Type 1 carcinogen- very potent
Describe the two step epoxidation of Benzo(a)pyrene
B[a]P is a substrate for CYP450, which converts it to B[a]P-7,8-oxide (this is an electrophile and toxic)
The body has a defence mechanism – epoxide hydrolase converts the oxide to a dihydrodiol (B[a]P-7,8-dihydrodiol)
This is inactive
However, this dihydrodiol is also a substrate for CYP450, which converts it to another oxide (B[a]P-7,8-dihydrodiol-9,10-oxide)
This even more reactive than the previous oxide – it goes on to form DNA adducts- positively charged
The adducts can joint to chemically modified bases- and thus form covalent bonds with DNA clumping the DNA up
Summarise aflatoxin b1
Formed by Aspergillus flavus mould
Common on poorly stored grains and peanuts
Aflatoxin B1 is a potent human liver carcinogen, especially in Africa and Far-East
Describe the epoxidation of aflatoxin B1
§ Aflatoxin B1 epoxidation process:
o P450 oxidises the aflatoxin B1.
o Aflatoxin B1 2,3-epoxide then adducts to DNA directly using its adjacent N7 positively charged carbon atom.
Adducts on to the N7 position of the guanine-forming a mutation.
Summarise 2-napthylamine
Past components of dye-stuffs
Include 2-naphthylamine and benzidine
Potent human bladder carcinogens
German dye industry epidemiology (1895 Rehn)
Explain the mechanism by which 2-napthylamine is a bladder carcinogen
2-naphthylamine is converted by CYP1A2 to a hydroxylamine derivative, which is reactive (N-hydroxy-2-napthylamine)

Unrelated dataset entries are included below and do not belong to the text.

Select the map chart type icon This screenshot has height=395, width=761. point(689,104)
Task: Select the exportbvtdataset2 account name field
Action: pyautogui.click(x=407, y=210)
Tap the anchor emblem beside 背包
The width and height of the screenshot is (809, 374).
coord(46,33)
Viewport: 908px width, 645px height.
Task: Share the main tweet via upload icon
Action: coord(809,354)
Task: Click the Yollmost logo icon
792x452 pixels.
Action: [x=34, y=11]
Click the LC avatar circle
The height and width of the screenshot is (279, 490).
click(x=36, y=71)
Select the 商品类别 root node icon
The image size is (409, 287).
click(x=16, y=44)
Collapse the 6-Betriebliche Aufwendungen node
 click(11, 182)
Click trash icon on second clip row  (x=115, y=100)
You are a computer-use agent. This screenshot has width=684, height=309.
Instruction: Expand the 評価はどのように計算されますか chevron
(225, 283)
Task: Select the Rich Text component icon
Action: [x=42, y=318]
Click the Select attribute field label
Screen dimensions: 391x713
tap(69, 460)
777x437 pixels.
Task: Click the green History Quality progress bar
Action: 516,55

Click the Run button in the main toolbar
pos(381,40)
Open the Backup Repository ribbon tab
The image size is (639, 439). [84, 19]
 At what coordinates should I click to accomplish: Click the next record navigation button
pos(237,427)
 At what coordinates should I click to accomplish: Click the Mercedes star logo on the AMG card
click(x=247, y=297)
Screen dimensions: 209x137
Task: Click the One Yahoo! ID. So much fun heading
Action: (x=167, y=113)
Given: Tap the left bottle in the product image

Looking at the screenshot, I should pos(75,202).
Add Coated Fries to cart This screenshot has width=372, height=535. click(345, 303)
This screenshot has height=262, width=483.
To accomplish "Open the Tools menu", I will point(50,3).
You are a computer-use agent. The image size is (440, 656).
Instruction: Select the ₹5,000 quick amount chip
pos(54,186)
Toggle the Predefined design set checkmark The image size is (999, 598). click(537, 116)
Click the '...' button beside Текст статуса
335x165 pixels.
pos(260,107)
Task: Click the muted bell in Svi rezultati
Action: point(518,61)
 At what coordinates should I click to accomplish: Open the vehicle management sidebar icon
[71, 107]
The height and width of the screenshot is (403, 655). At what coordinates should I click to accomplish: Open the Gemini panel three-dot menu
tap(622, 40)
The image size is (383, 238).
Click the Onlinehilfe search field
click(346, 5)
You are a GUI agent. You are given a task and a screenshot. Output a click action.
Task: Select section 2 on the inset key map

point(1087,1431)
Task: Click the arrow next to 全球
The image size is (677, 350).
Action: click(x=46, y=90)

In the liver, this is glucuronidated (thus inactivating it)- by gluconoryl transferase
The inactive metabolite is excreted by the liver and then it goes to the bladder where it mixes with the urine
The ACIDITY of the urine causes hydrolysis of the glucuronides – this releases the hydroxylamine derivative, which forms a nitrenium ion
This is electrophilic so it leads to the formation of DNA adducts
Describe how UV radiation can cause DNA damage
Pyrimidine (thymine) dimers
Skin cancer
Describe how ionising radiation can cause DNA damage
o Generates free radicals inside cells such as oxygen free radicals – super oxide (O2·) and hydroxyl (HO·).
o These oxygen free radicals have unpaired electrons that are electrophilic and so seek out electron-rich DNA (negatively charged sugar-phosphate backbone of DNA).
Describe the oxygen free radical attack on DNA
§ Double/single stand breaks.
§ Apurinic & apyrimidinic sites – sites where the base is lost whilst the backbone remains.
§ Base modifications:
· Ring-opening – guanine & adenine.
· Glycol (unstable products of oxidation) formation – thymine & cytosine.
· Creation of 8-hydroxyadenine & 8-hydroxyguanine – mutagenic.